Your assignment:
Wherever a picture sits, omit it. Output the rest of the listing exactly.

Source records:
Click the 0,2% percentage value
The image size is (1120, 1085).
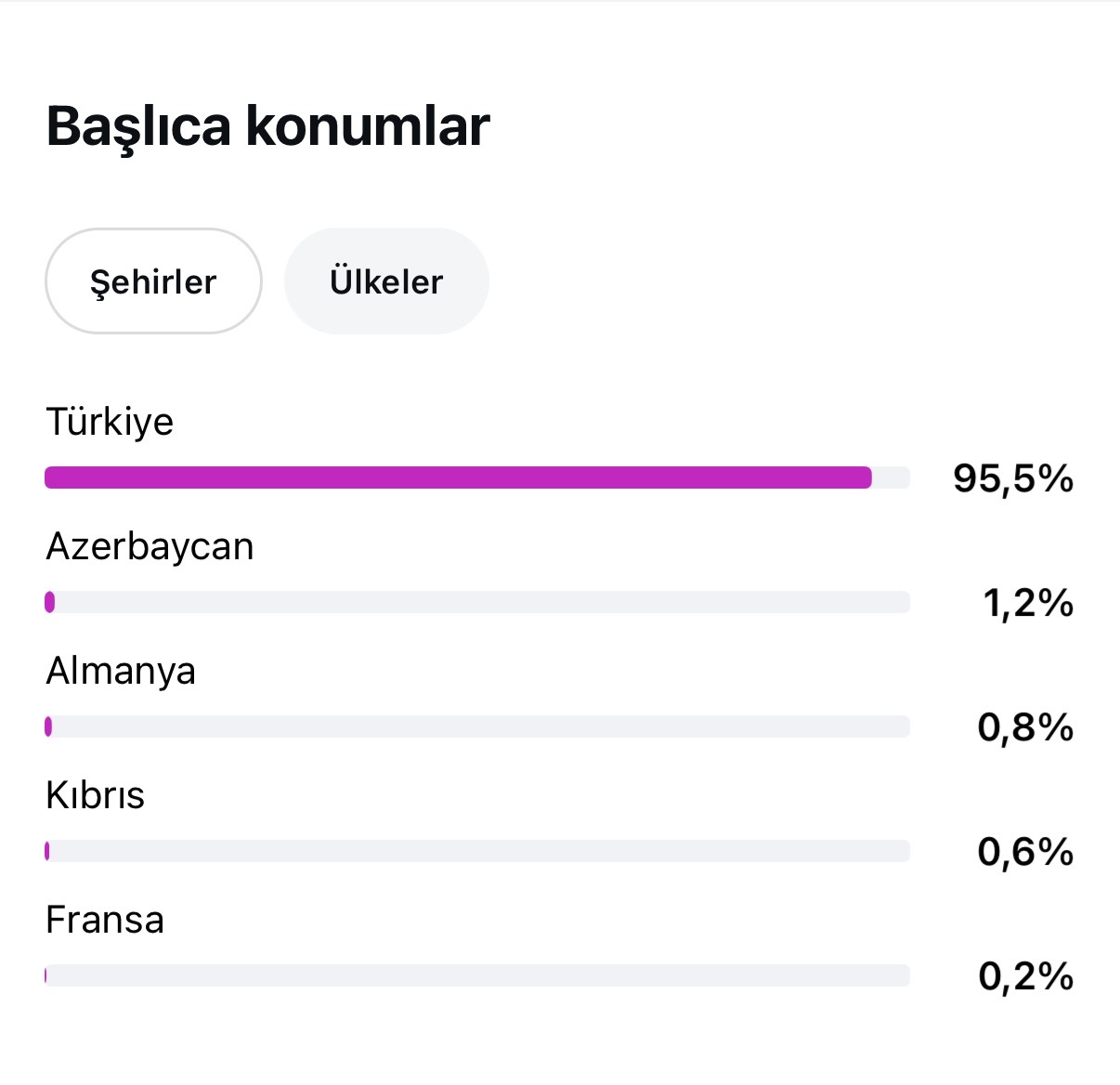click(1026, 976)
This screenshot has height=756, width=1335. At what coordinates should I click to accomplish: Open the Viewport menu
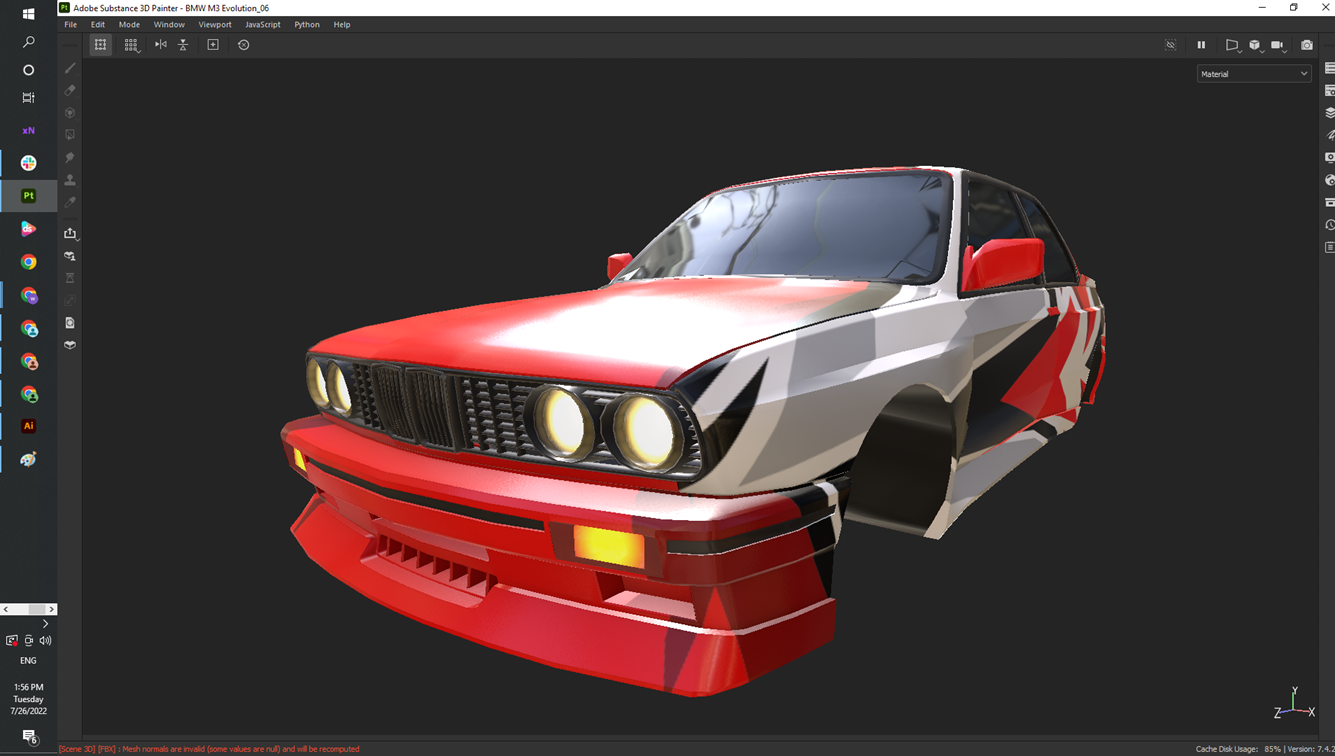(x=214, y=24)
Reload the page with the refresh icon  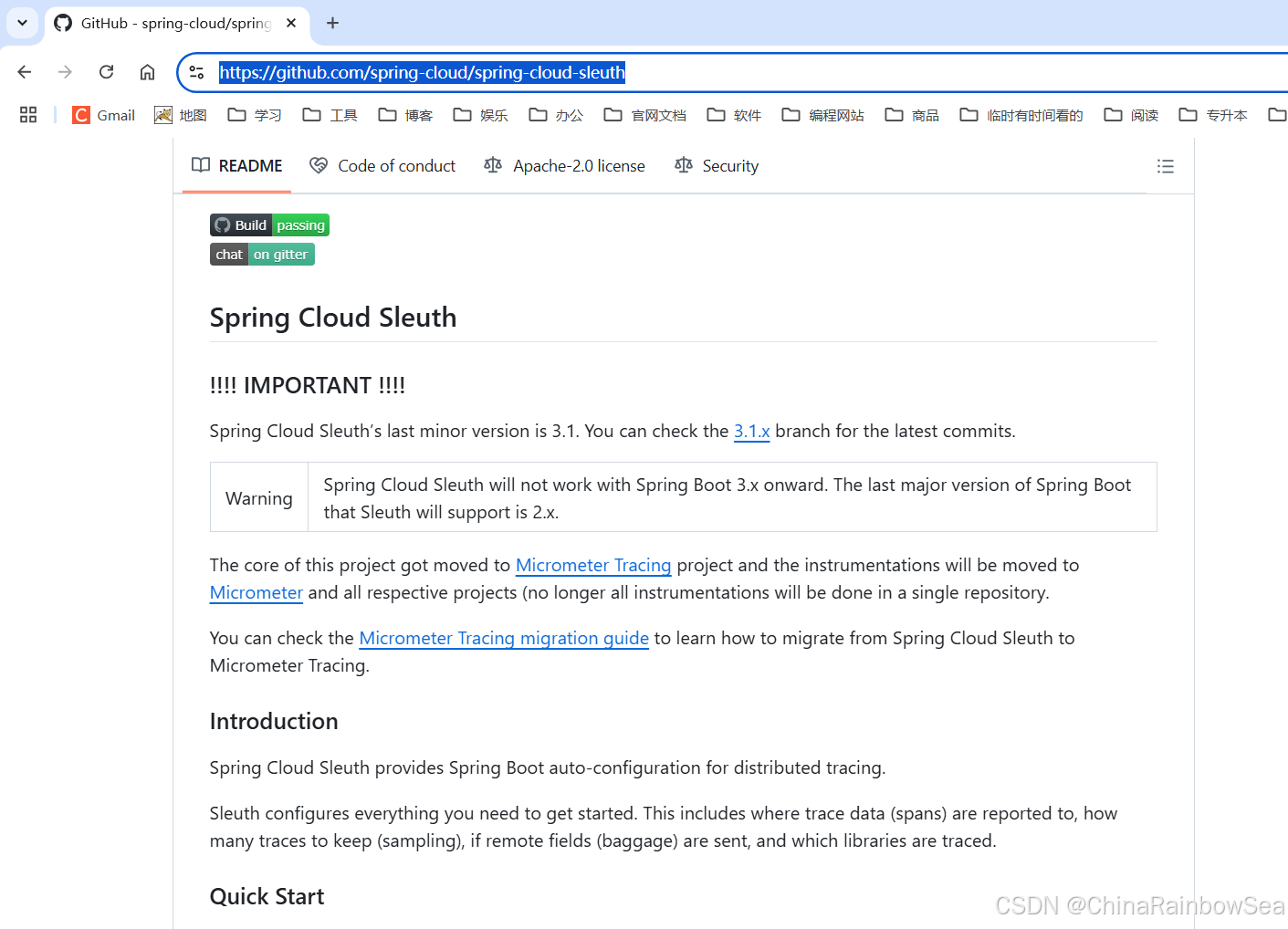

Answer to the problem:
Click the 0,2% percentage value
The image size is (1120, 1085).
click(1026, 976)
This screenshot has height=756, width=1335. At what coordinates should I click to accomplish: Open the Viewport menu
(x=214, y=24)
Reload the page with the refresh icon  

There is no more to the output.